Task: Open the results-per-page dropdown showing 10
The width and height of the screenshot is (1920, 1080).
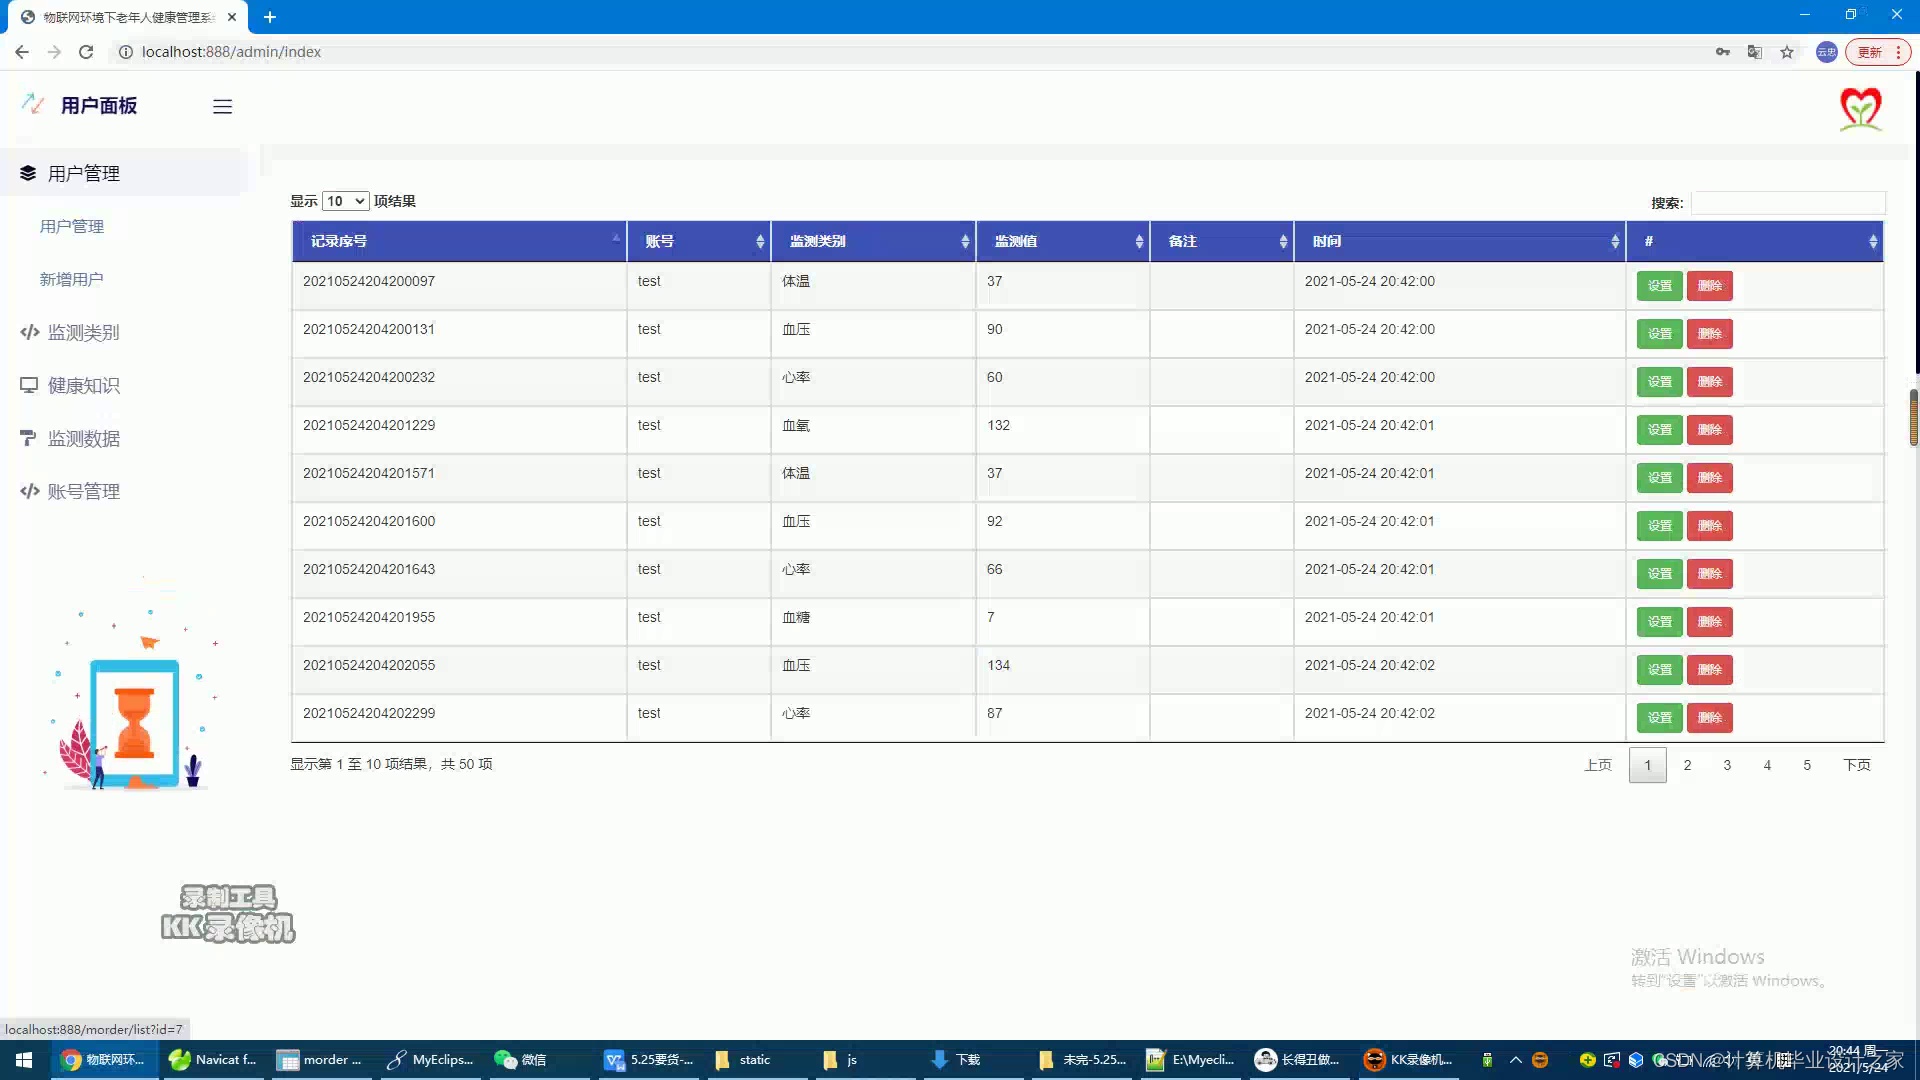Action: click(x=346, y=201)
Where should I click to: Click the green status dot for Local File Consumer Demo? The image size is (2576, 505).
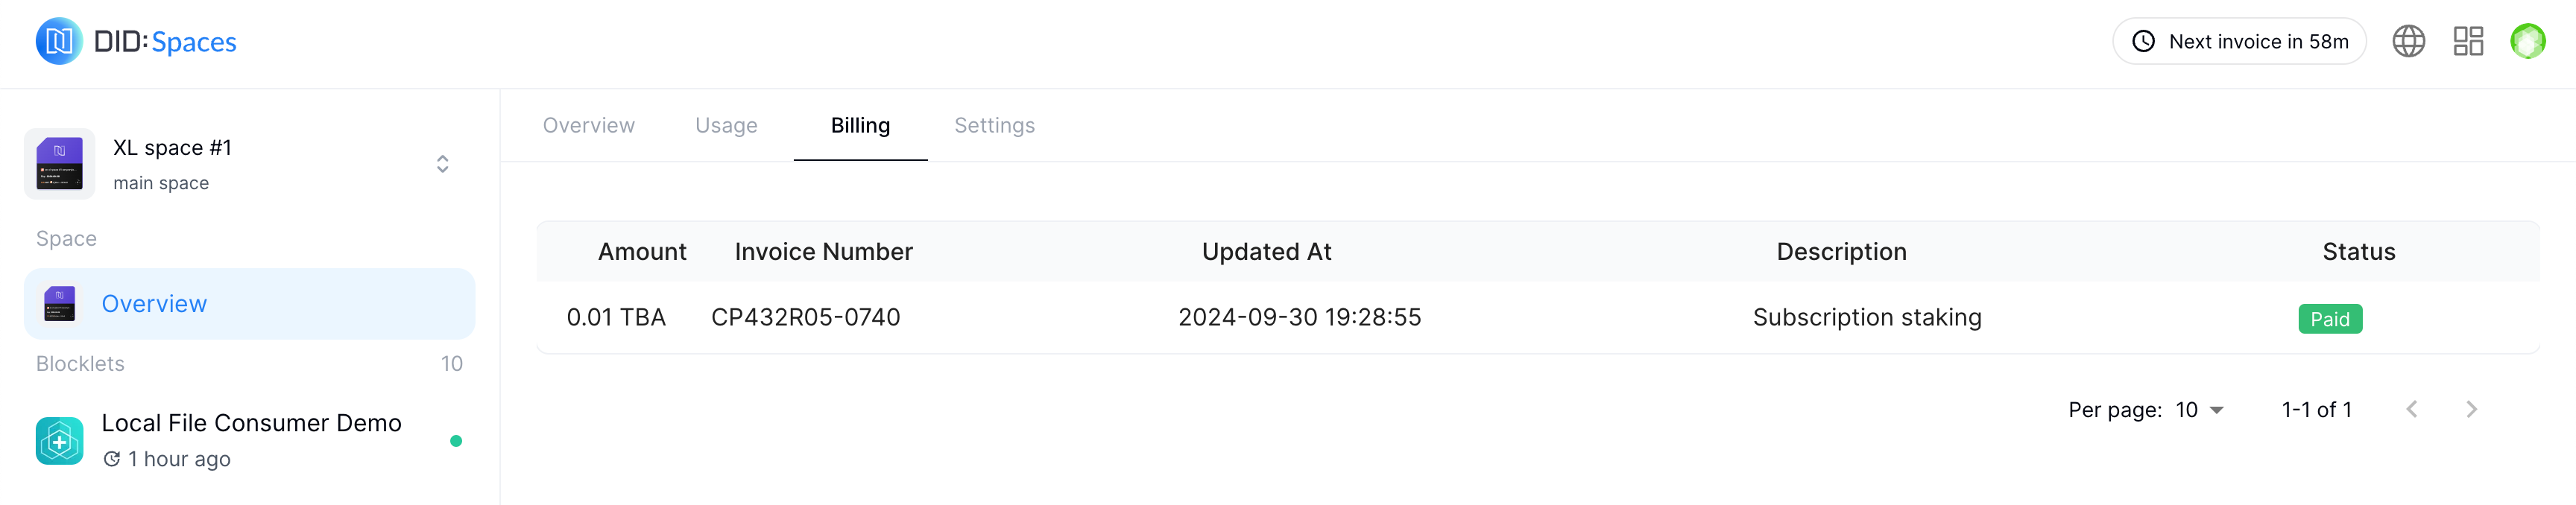click(x=456, y=441)
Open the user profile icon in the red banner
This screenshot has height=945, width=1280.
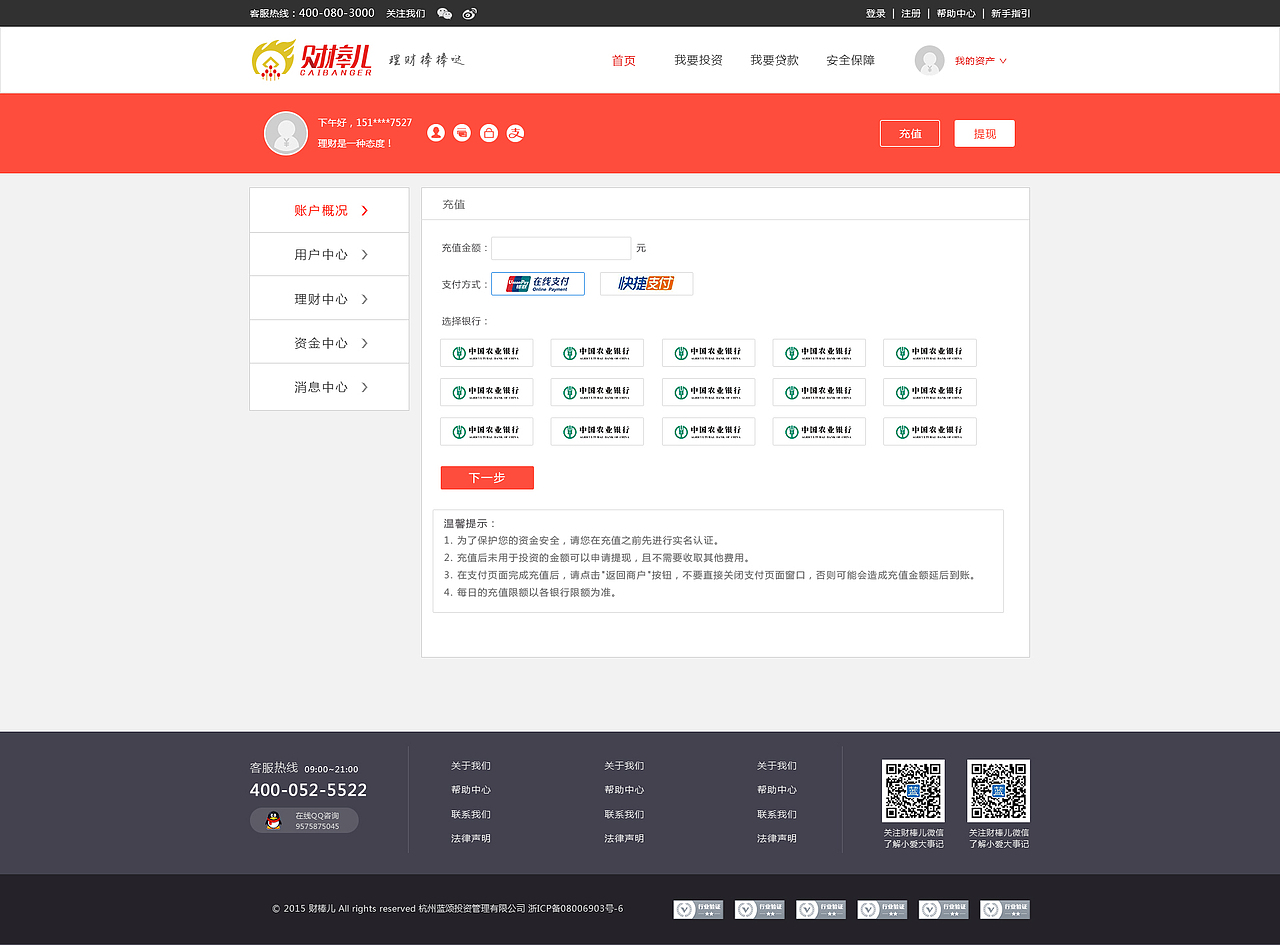(x=436, y=132)
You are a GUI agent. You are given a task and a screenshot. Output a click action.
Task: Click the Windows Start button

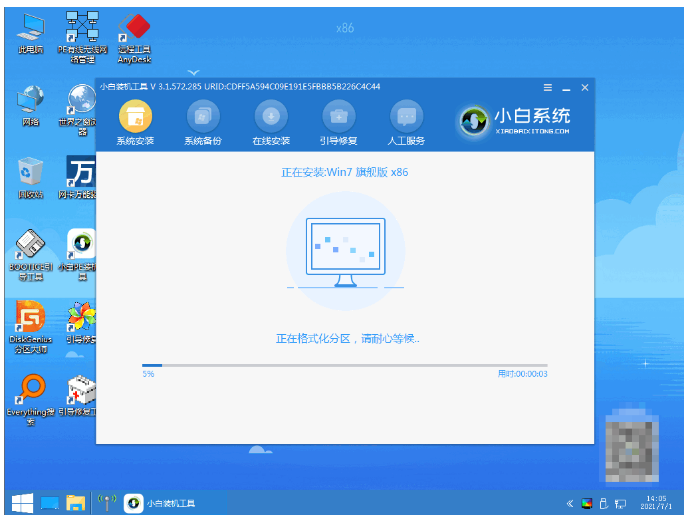[21, 502]
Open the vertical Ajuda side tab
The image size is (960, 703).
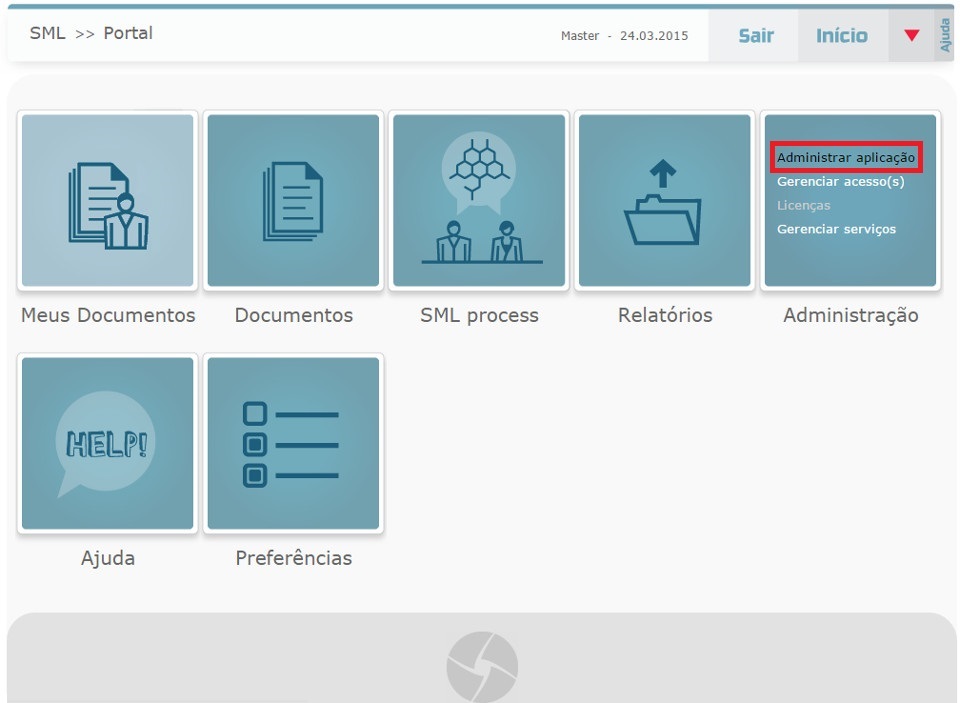click(946, 36)
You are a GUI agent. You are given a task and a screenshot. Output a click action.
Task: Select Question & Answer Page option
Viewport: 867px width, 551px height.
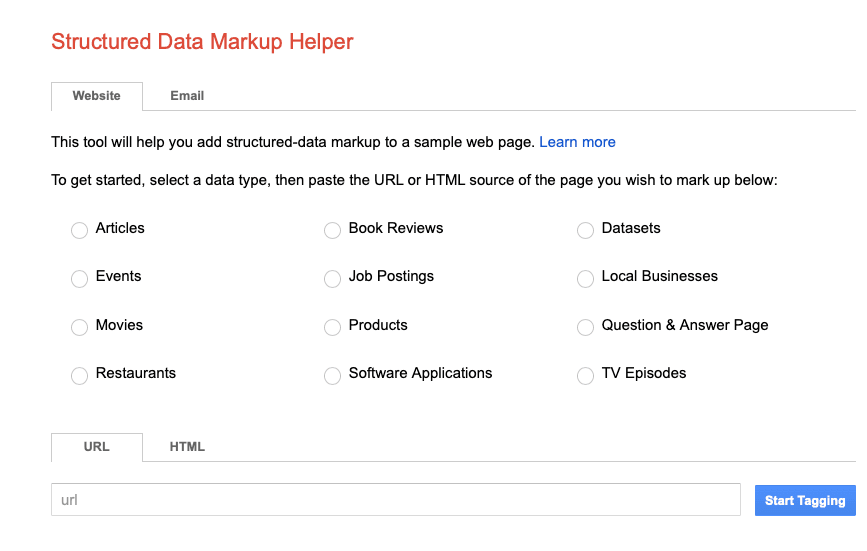(586, 328)
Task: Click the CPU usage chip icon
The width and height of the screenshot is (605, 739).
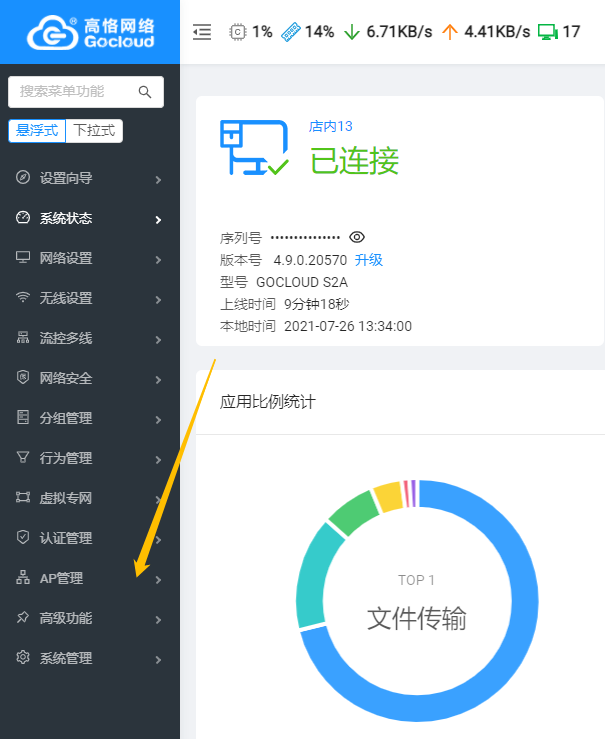Action: 238,32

[Tâche à réaliser] Recopiez intégralement les données ci-dessus, ligne par ligne, en augmentant de 101 chaque coordonnée des réponses, sans modifier les autres nombres. Omettez les images.

[Réponse complète]
Task: Open the results-per-page dropdown showing 10
The width and height of the screenshot is (1920, 1080).
Action: click(x=447, y=302)
Where should I click to: Click the green status dot for Local File Consumer Demo? The image size is (2576, 505).
click(x=557, y=542)
Open the user profile icon in the red banner
This screenshot has height=945, width=1280.
(x=537, y=233)
You are a GUI agent. You are given a task and a screenshot. Output a click action.
Task: Click the Windows Start button

[122, 603]
Open the vertical Ajuda side tab
The image size is (960, 703).
click(1047, 137)
You are a GUI agent. You are given a task and a screenshot. Output a click action.
Task: Select Question & Answer Page option
Viewport: 867px width, 551px height.
(687, 429)
Task: Click the CPU usage chip icon
The width and height of the screenshot is (605, 739).
Action: 339,133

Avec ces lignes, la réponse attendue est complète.